━━ Reading text

This is an annex to my dissertation about public transport accessibility for low-income earners.
For an English account of the context, have a look at this JTranGeo paper:
DOI: 10.1016/j.jtrangeo.2025.104348
For a German account of the context, see my thesis fulltext (especially the method section 3):
DOI: 10.15480/882.13161
An English summary of my thesis can be found in the Fare Accessibility Dashboard: DOI:10.15480/882.13164
This README is a simple guide to the basic terms and the structure of the three data sets that I built for my spatial regressions. Unfortunately, I can’t provide all the variables because of the terms and conditions of some of the data sets. In any case, these data will hopefully be informative to anyone studying public transport accessibility and affordability.
You are welcome to re-use, adapt and share the data according to the Attribution-ShareAlike 4.0 International license.
Christoph Aberle
Hamburg University of Technology
Institute for Transport Planning and Logistics
ORCID: 0000-0003-0982-4869
christoph.aberle@tuhh.de
The TUHH email will be offline soon. If you use the dataset, or have a question, please drop me a line at christoph [at] fluegelrad [dot] net. I’m always curious to see what others get out of my data!
| Term | Explanation | Link |
|---|---|---|
| PT Authority | “Verkehrsverbund” that organises public transport, mainly in terms of planning and ticketing, in this data set either HVV or VBB | Wikipedia |
| HVV | PT Authority for Hamburg and surroundings | Wikipedia |
| VBB | PT Authority for Berlin and Brandenburg | Wikipedia |
| Municipality | Lowest level of official territorial division (“Gemeinde”) | Wikipedia |
| Statistisches Gebiet (Hamburg) | One of 941 areas that are used by the official social monitoring (“RISE / Rahmenprogramm Integrierte Stadtteilentwicklung”) | Paper that provides a summary |
| Planungsraum (Berlin) | One of 447 areas that are used by urban planners and others | Paper that works with these areas (e.g. Fig. 4 & 7) |
| AGS / Amtlicher Gemeindeschlüssel | Official Municipality Key | Wikipedia |
| EPSG | Spatial Reference System Identifier for my geodata | Wikipedia |
I provide two geopackage files:
fare_accessibility_hvv.gpkg – SRID = EPSG 25832fare_accessibility_vbb.gpkg – SRID = EPSG 25833Each of these files contains three layers that represents different levels:
stopmunicipalitygridAll data refer to the state 12/2018 or to the 2018/19 timetable.

━━━━
━━ Provided material

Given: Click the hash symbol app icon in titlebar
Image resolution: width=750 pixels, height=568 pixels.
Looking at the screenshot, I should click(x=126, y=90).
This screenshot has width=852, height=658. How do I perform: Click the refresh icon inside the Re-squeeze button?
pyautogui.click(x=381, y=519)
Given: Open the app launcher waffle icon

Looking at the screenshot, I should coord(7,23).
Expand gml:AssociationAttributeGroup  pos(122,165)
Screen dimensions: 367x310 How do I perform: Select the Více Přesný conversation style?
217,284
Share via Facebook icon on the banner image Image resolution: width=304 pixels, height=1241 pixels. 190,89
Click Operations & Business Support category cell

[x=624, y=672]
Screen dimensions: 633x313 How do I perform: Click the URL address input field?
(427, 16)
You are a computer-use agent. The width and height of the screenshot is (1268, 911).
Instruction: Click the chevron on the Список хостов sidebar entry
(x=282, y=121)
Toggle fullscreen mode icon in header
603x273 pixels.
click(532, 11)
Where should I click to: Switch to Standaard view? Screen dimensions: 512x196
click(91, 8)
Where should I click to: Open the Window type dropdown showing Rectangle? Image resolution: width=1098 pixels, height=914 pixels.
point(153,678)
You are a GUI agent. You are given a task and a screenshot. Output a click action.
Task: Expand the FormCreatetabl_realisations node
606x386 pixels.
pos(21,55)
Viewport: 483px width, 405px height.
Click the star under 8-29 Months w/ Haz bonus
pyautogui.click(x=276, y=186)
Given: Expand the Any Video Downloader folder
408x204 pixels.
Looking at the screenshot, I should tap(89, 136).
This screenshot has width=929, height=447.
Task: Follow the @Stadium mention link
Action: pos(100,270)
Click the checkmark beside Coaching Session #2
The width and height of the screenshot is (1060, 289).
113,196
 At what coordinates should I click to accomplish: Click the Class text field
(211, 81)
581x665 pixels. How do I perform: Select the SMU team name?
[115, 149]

━━━━

> _Work task_:
Please answer these questions from the README:
1. Which PT Authority covers Berlin and Brandenburg?
2. How many areas make up the Statistisches Gebiet division in Hamburg?
3. Under which license may the data be re-used, adapted and shared?
The listing is separate material with no connection to the README.

> _Exercise answer_:
1. VBB
2. 941
3. Attribution-ShareAlike 4.0 International